Walt Kelly, creator of the "Pogo" comic strip, relaxes in Frankfurt on his way to Vietnam in August, 1965. (Bob Milnes / ©S&S)

FRANKFURT — Cartoonist Walt (Pogo) Kelly is covering what he calls the "wall-to-wall war."

Stopping here en route to Saigon from Berlin, Kelly said he wanted, through his illustrated articles, "to get home to the readers" something of our "really global struggle."

His two-week, on-the-scene observations are being syndicated around the world. Some 800 publications already subscribe to Pogo and his pals.

Kelly explained that he does not apply his ink and brush to fulltime editorial cartooning because "I'm making all the comment I feel I want to in the strip."

He also reaches a much wider audience through the comic pages, including the readers of 40 foreign publications. This international coverage does not include England where, according to Kelly, the Pogo brand of humor falls as flat as tea bags — "they don't understand it at all."

Kelly is content to keep his characters confined to the static world of cartoon panels and balloons, with no plans for animation. Once part of the Disney stable, Kelly, now 52, has no desire to return to such "backbreaking" labor, especially since except for lettering, he does all the work on the strip himself. And that's the way he wants it.

"I'm a hard guy to satisfy; I'm disappointed to see how little talent some so-called cartoonists get by with," declared Kelly, whose own favorites in the field are Charles (Peanuts) Schulz, Al (L'il Abner) Capp, and Milton (Steve Canyon) Caniff.

The daily Pogo laughs (even Carl Sandburg says, "I go Pogo") come from a merry mountain of a man with graying hair that curls around his neck, and a waistline that laps over his belt. A bow tie peeps from under layers of chins. Dark shell-rimmed glasses set off the puckish face with its wearin' of the grin. A waggish wit erupts nonstop from the rotund, jocund New Yorker who is happiest when he has "a good issue" on which to build a strong story line of pungent humor and social satire.

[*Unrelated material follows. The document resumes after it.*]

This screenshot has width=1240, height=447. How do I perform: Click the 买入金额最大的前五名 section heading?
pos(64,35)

Several years ago he ignited something of a diplomatic incident with the introduction into the strip of a Russian-speaking hog. The Russian Embassy in Tokyo pressured the English-language newspaper there to leave out the strip during the run of the hog which obviously caricatured the then-Soviet Premier Nikita S. Khrushchev.

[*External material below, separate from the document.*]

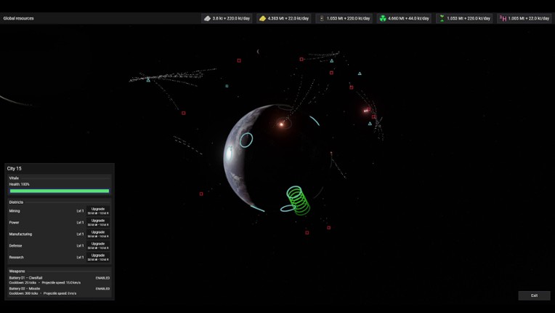Viewport: 555px width, 313px height.
Task: Click the grey ore resource icon
Action: (207, 18)
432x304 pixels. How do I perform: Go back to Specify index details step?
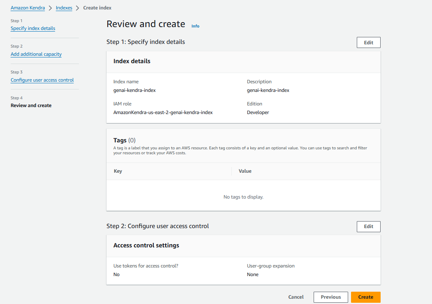[32, 28]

"I'm starting something now — a long-haired character in black leather jacket and boots who looks like he sleeps in a dump, which he does," Kelly said, adding ruefully, "Once you think of a situation, you don't know how to get out of it."

He told how last year he received so much mail from mathematicians congratulating him on his "aftermath" series that "it scared me." The original cartoons are now being made into slides for math lectures.

"That shows you how we'll get to the moon — following comic strips," observed Kelly.

His creations also make popular emblems for military units. Albert, the cigar-smoking alligator, was once adopted by a chemical company in England to symbolize its smoke-generator mission.

"Pogo" was launched as a comic strip in 1949 in four newspapers. Within four years it had reached the 400 mark.

When first taken to a syndicate, "Pogo" was rejected on the grounds that the lady editor "did not want to buy a duck."

Kelly tried to point out that it was a possum, which only led the good lady to comment that he couldn't even tell one animal from another, "let alone draw them."

Pogo himself first made his start as a "spear carrier" in a 1943 comic look feature, but the trouble was, recalled Kelly, that "he looked just like a possum."